Can you update the part of the listing that opens with the line containing "Click the orange active page dot" and closes with the line containing "[x=144, y=225]", putting "position" wherever "coordinates" appears and keeping everything else the same?

++++ DATASET RECORDS

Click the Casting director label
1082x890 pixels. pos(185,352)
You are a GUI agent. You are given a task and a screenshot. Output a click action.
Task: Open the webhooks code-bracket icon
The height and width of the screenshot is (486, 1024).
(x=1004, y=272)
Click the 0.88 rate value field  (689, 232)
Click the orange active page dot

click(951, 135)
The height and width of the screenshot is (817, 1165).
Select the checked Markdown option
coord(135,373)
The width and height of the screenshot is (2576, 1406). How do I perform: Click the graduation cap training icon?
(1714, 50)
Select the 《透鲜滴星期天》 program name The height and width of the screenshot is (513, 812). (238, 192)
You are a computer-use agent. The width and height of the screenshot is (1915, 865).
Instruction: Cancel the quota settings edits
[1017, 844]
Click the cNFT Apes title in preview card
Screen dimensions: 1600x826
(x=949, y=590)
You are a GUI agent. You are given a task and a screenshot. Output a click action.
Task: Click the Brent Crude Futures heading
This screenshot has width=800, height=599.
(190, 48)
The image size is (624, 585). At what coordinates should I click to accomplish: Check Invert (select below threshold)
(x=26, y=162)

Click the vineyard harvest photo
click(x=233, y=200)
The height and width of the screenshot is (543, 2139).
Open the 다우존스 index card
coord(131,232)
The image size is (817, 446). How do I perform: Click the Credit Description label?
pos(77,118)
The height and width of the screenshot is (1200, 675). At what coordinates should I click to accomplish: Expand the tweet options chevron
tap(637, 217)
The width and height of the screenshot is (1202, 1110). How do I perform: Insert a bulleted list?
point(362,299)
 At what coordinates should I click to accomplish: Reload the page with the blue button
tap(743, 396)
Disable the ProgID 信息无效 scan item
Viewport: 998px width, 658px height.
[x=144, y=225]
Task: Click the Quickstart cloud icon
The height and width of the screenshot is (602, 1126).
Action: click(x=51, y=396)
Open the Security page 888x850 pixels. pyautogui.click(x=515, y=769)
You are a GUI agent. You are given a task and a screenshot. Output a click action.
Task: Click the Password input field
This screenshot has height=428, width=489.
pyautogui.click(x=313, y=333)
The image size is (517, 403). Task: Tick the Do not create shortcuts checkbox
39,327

++++++++

- COMPLETE ANSWER -
Click the orange active page dot

click(951, 135)
The height and width of the screenshot is (817, 1165).
Select the checked Markdown option
coord(135,373)
The width and height of the screenshot is (2576, 1406). How do I perform: Click the graduation cap training icon?
(1714, 50)
Select the 《透鲜滴星期天》 program name The height and width of the screenshot is (513, 812). (238, 192)
You are a computer-use agent. The width and height of the screenshot is (1915, 865).
Instruction: Cancel the quota settings edits
[1017, 844]
Click the cNFT Apes title in preview card
Screen dimensions: 1600x826
(x=949, y=590)
You are a GUI agent. You are given a task and a screenshot. Output a click action.
Task: Click the Brent Crude Futures heading
This screenshot has width=800, height=599.
(190, 48)
The image size is (624, 585). At what position should I click to accomplish: Check Invert (select below threshold)
(x=26, y=162)

Click the vineyard harvest photo
click(x=233, y=200)
The height and width of the screenshot is (543, 2139).
Open the 다우존스 index card
coord(131,232)
The image size is (817, 446). How do I perform: Click the Credit Description label?
pos(77,118)
The height and width of the screenshot is (1200, 675). At what position should I click to accomplish: Expand the tweet options chevron
tap(637, 217)
The width and height of the screenshot is (1202, 1110). How do I perform: Insert a bulleted list?
point(362,299)
 At what position should I click to accomplish: Reload the page with the blue button
tap(743, 396)
Disable the ProgID 信息无效 scan item
Viewport: 998px width, 658px height.
[x=144, y=225]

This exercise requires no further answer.